September hit, and suddenly I’m drowning in work deadlines, social obligations, and that overwhelming feeling that comes with the season change. You know what I mean? One minute I’m lounging by the pool, and the next I’m frantically meal prepping while juggling a million other things. That’s exactly when this harvest chicken rice bake saved my sanity. I literally threw everything into one dish, popped it in the oven, and had a complete meal ready with minimal effort. The best part? It tastes like I spent hours in the kitchen when really I was probably folding laundry or answering emails while it baked.
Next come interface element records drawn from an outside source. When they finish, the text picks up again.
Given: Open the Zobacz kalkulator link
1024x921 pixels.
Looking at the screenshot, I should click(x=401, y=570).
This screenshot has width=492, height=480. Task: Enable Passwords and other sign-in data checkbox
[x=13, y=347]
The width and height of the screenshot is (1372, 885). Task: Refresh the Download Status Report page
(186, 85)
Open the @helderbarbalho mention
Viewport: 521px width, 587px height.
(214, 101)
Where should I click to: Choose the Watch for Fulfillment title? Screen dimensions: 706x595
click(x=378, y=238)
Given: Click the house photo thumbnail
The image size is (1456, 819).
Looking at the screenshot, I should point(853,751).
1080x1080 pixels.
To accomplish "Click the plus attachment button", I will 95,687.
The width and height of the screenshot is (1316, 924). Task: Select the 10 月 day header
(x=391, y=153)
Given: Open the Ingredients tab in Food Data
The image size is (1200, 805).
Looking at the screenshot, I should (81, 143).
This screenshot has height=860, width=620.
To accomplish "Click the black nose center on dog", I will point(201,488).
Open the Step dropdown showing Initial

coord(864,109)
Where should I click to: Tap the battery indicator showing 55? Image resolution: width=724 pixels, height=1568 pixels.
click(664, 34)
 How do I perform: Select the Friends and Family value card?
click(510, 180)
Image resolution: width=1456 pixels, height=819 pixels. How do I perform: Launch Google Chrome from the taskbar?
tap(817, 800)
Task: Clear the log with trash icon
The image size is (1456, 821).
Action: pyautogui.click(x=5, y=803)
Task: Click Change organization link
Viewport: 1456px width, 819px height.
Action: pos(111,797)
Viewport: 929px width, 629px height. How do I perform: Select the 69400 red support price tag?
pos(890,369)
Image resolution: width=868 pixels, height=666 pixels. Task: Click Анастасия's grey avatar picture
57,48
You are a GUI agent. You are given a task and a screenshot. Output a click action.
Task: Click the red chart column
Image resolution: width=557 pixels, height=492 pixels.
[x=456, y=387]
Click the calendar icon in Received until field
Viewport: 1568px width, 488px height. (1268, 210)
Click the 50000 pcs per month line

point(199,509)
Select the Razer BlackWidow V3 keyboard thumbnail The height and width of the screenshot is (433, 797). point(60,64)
This is comfort food at its finest – sweet, savory, and absolutely perfect for those crazy busy fall days.


Making a Harvest Chicken Rice Bake
This harvest chicken rice bake is honestly a lifesaver during the hectic fall season. It’s the kind of meal that makes you feel like you’ve got your life together, even when everything else feels chaotic. The beauty of this dish is that it’s basically a dump-and-bake situation – minimal prep, maximum flavor.
First, you’ll want to get your chicken ready. I usually cook a big batch of chicken breasts at the beginning of the week and keep them in the fridge for meals like this, but rotisserie chicken works perfectly too if you want to save even more time. While your oven preheats to 350°F, you’ll whisk together your sauce – just water, a packet of chicken gravy mix, and some chicken broth. It’s simple but creates this amazing savory base that ties everything together.


Then comes the fun part – mixing everything in one big bowl. The frozen cauliflower rice adds bulk without being heavy, while the sweet potato and green apple bring those perfect fall flavors. The dried cranberries add little bursts of sweetness, and the cheddar cheese makes everything creamy and comforting. Don’t skip the instant rice – it soaks up all those delicious flavors and makes this a complete meal.
Just spread everything in a greased 9×9 dish and let the oven do its magic for about 40 minutes. The edges get golden and crispy while the inside stays tender and flavorful. Let it cool for a few minutes, then dig in! This keeps beautifully in the fridge for meal prep too – just reheat portions in the microwave throughout the week. Trust me, your future busy self will thank you!
For more easy rice bake ideas, try my BBQ Chicken Rice Bake, Nashville Hot Chicken Rice Bake, and Buffalo Chicken Rice Bake!


Harvest Chicken Rice Bake


Equipment
- Large Mixing Bowl
- 9×13 inch baking dish
- Measuring Cups
Ingredients
- 3-4 cups chicken breast cooked diced or shredded
- 12 oz cauliflower rice frozen
- 1/2 red onion diced finely
- 1 cup green apple chopped
- 1 cup frozen sweet potato
- 1/2 cup dried cranberries
- 1 cup fat free shredded cheddar cheese
- 3/4 cup instant white rice uncooked
- 1 cup water mixed with 1 packet chicken gravy mix
- 1/2 cup chicken broth
- salt and pepper to taste
Instructions
- Preheat your oven to 350°F. Cook the chicken breast if it’s not already prepared, then dice or shred it.
- In a small bowl or measuring cup, mix 1 cup of water with 1 packet of chicken gravy mix, add 1/2 cup of chicken broth, and season with salt and pepper to taste, stirring until well combined.
- In a large mixing bowl, combine the cooked chicken, frozen cauliflower rice, finely diced red onion, chopped green apple, frozen sweet potato, dried cranberries, shredded cheddar cheese, uncooked instant white rice, and the prepared sauce, mixing everything together until evenly distributed.
- Transfer the mixture to a greased 9×13-inch baking dish and spread it out evenly. Bake at 350°F for 40-45 minutes, or until the edges are golden brown and the dish is heated through.
- Let it cool slightly before serving, and store any leftovers in an airtight container in the refrigerator. Reheat individual portions in the microwave as needed.